Sale of Current TV Ratchets Up Pressure on Small Channels -- Is Move an Omen of Shrinking Cable Universe? THR
The sale of Al Gore’s Current TV to Al Jazeera, followed immediately by the ouster of the channel from the Time Warner Cable lineup, as we reported previously, has little-viewed networks feeling the heat, television writer Alex Ben Block writes in an analysis piece in The Hollywood Reporter.
Ovation was also recently dumped by TWC, while Reelz Channel has lost $100 million since its 2006 launch, the piece notes. Increasingly, distributors are questioning the wisdom of carrying large numbers of channels.
“Cable television is undergoing a shift away from the era in which the goal was the 500 channel universe,” Ben Block writes. “It is a sea change in the media landscape that could impact not just Current and Al Jazeera but dozens if not hundreds of medium sized and small channels, most of which are independently owned and distributed.”
Time Warner Cable has said it is contemplating scrapping more than 50 other channels, including E!, Encore and Lifetime, the piece notes. “The message might be a negotiating ploy to get lower sub fees, but there is little question that television distributors are re-evaluating how they do business as the cost of programming soars,” Ben Block writes. “Rising sports rights fees, as well as increased program costs and demands from broadcasters such as CBS and Fox for sharply higher retransmission payments, are to blame.”

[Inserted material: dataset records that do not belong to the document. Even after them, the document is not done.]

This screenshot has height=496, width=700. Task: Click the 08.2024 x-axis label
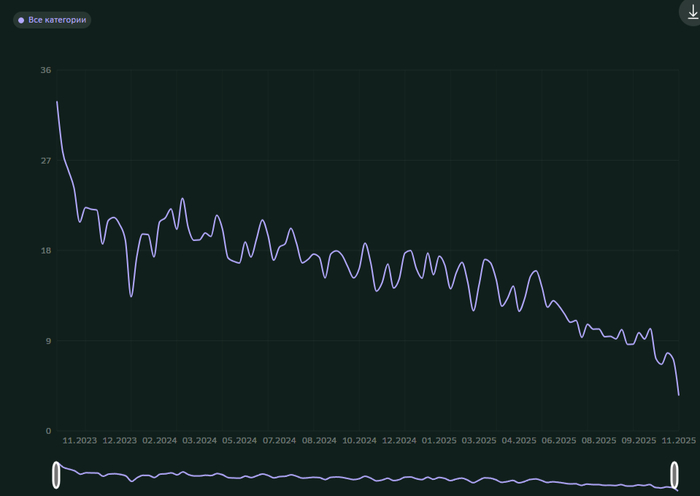(x=319, y=440)
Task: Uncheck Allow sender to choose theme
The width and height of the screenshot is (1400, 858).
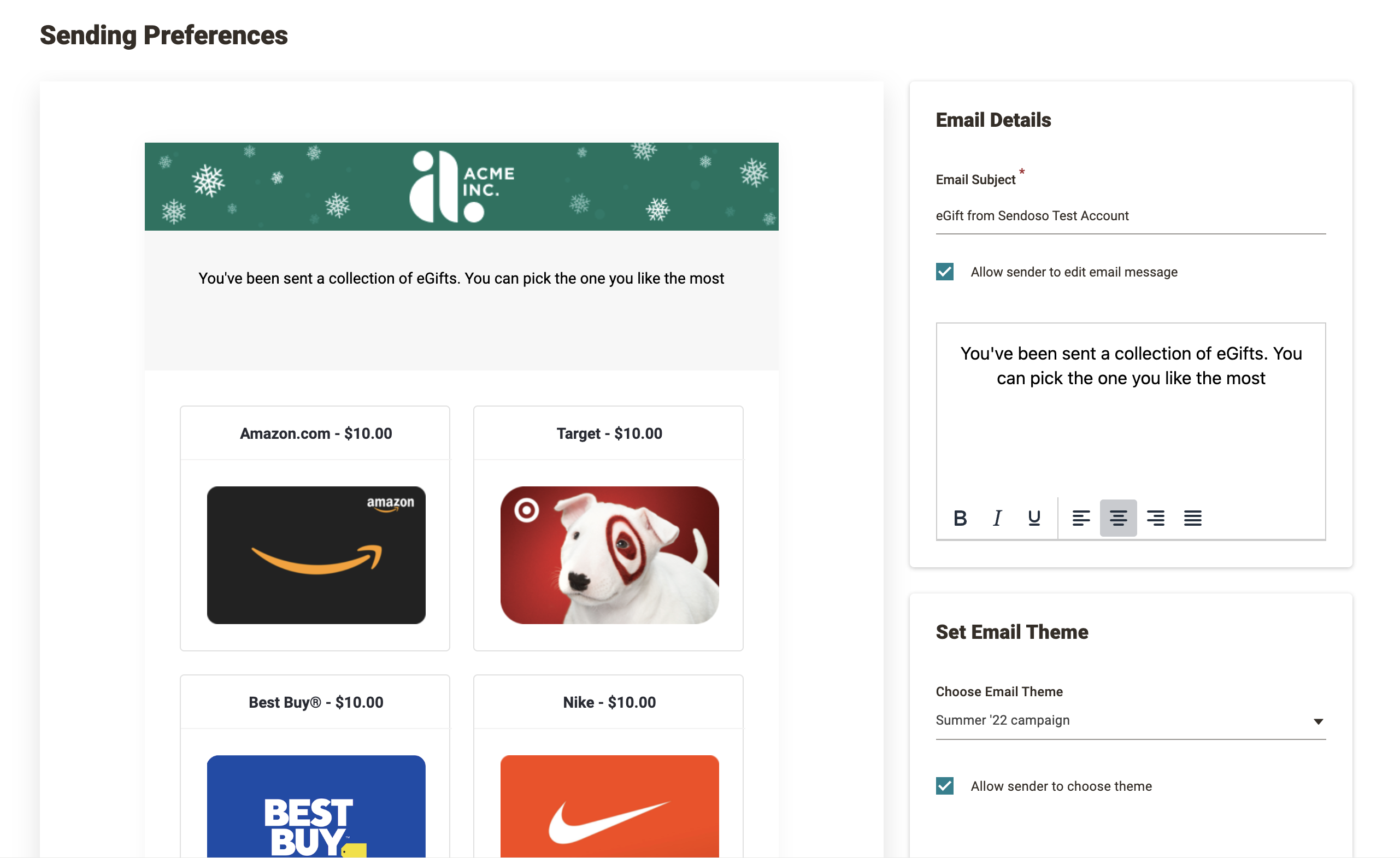Action: coord(944,786)
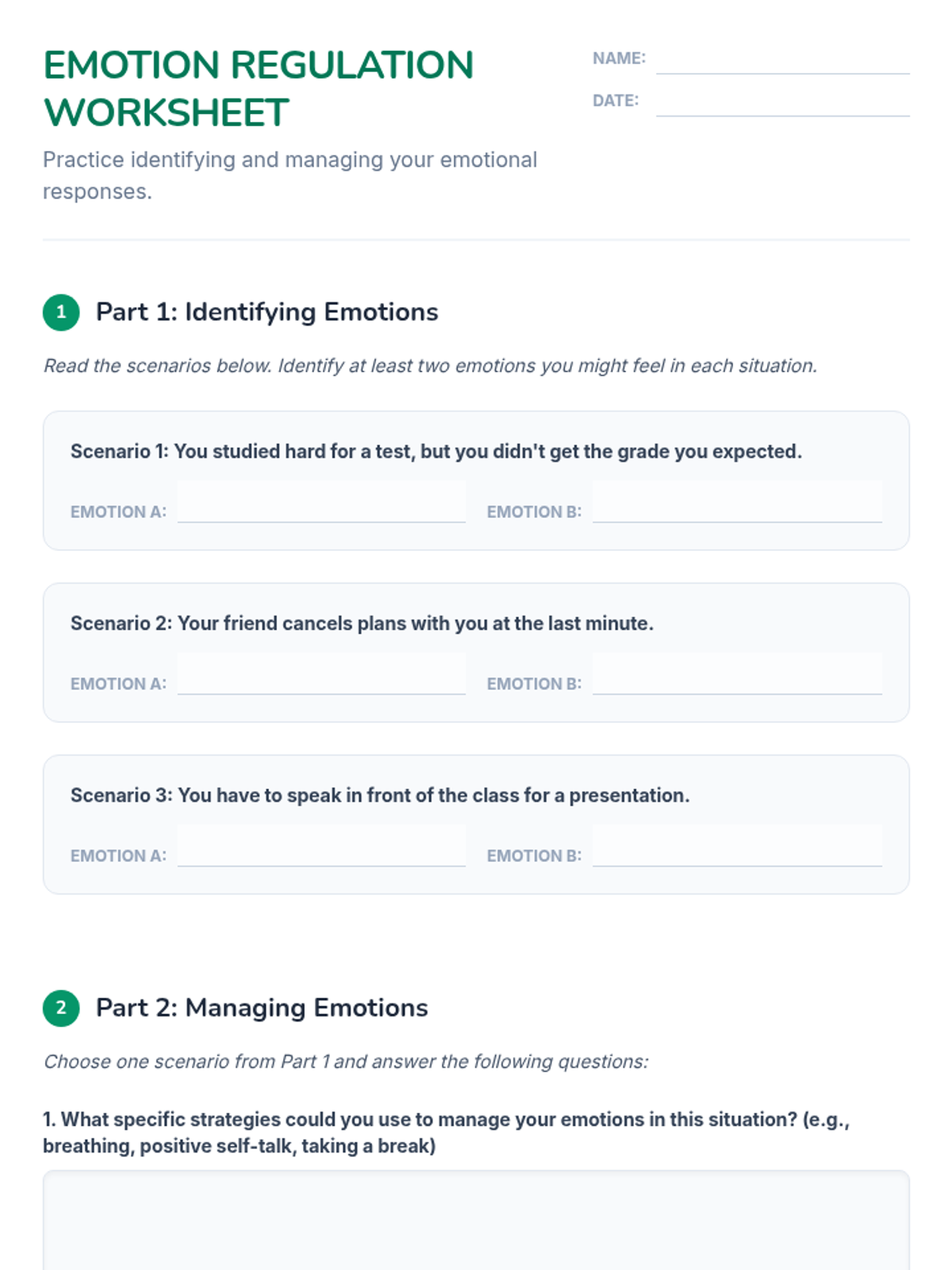Click the green number 1 badge
The width and height of the screenshot is (952, 1270).
61,312
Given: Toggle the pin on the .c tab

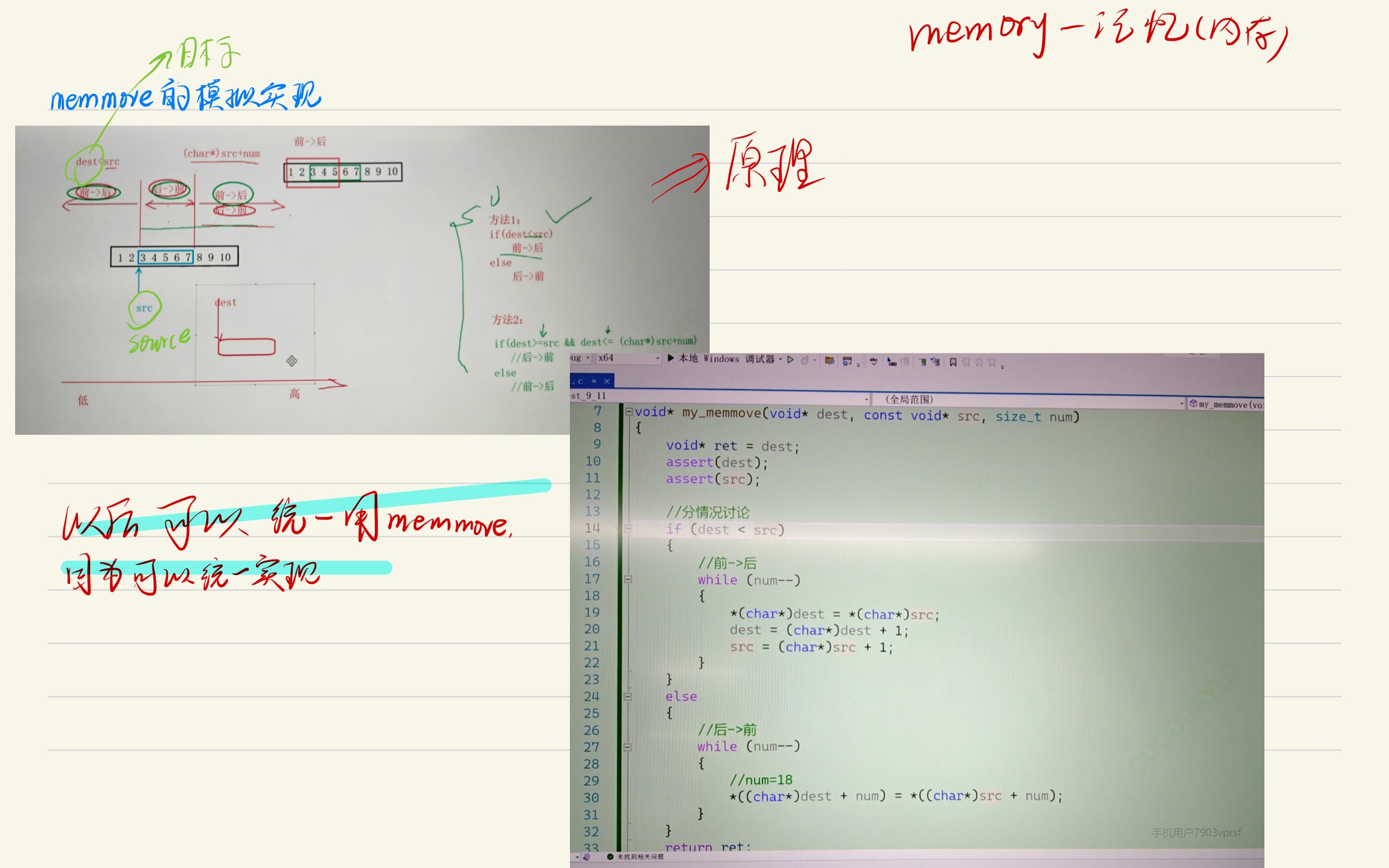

Said cable industry consultant Steve Effros: “For a long time, it was a question of how many channels you could offer a consumer. That is now changing. We have reached a point of diminishing returns because the Internet offers an infinite number of channels.”

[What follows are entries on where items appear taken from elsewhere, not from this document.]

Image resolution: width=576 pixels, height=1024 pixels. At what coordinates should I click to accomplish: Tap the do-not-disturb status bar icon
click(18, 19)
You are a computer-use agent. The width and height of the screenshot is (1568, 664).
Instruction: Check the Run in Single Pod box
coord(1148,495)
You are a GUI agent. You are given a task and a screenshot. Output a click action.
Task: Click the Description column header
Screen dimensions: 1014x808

The change reflects shifting priorities for cable companies, which no longer care as much as they once did about selling video services.
Vasily Karasyov, senior media analyst at Susquehanna Financial Group, said: “They want to sell high-speed Internet and phone. What they care about is, ‘If I don’t have this channel, will I lose video subscribers to whom I can upsell other stuff?’”
An increasing number of channels are finding themselves endangered, the piece reports.
“In the case of Current TV, the loss of Time Warner Cable means its reach into American TV homes drops from about 60 million to less than 48 million homes,” the piece reports. “That means it will lose its subscriber fees from TWC of about 12 cents per customer each month, which Karasyov says it was able to command only because of co-founder Al Gore’s projections at the time. Those ratings promises have never been met, while the cost of doing business goes up and up.”
Says Karasyov: “If you’re an under-distributed network and you’re not part of a conglomerate, or if you are another small independent channel, you’re scared right now.”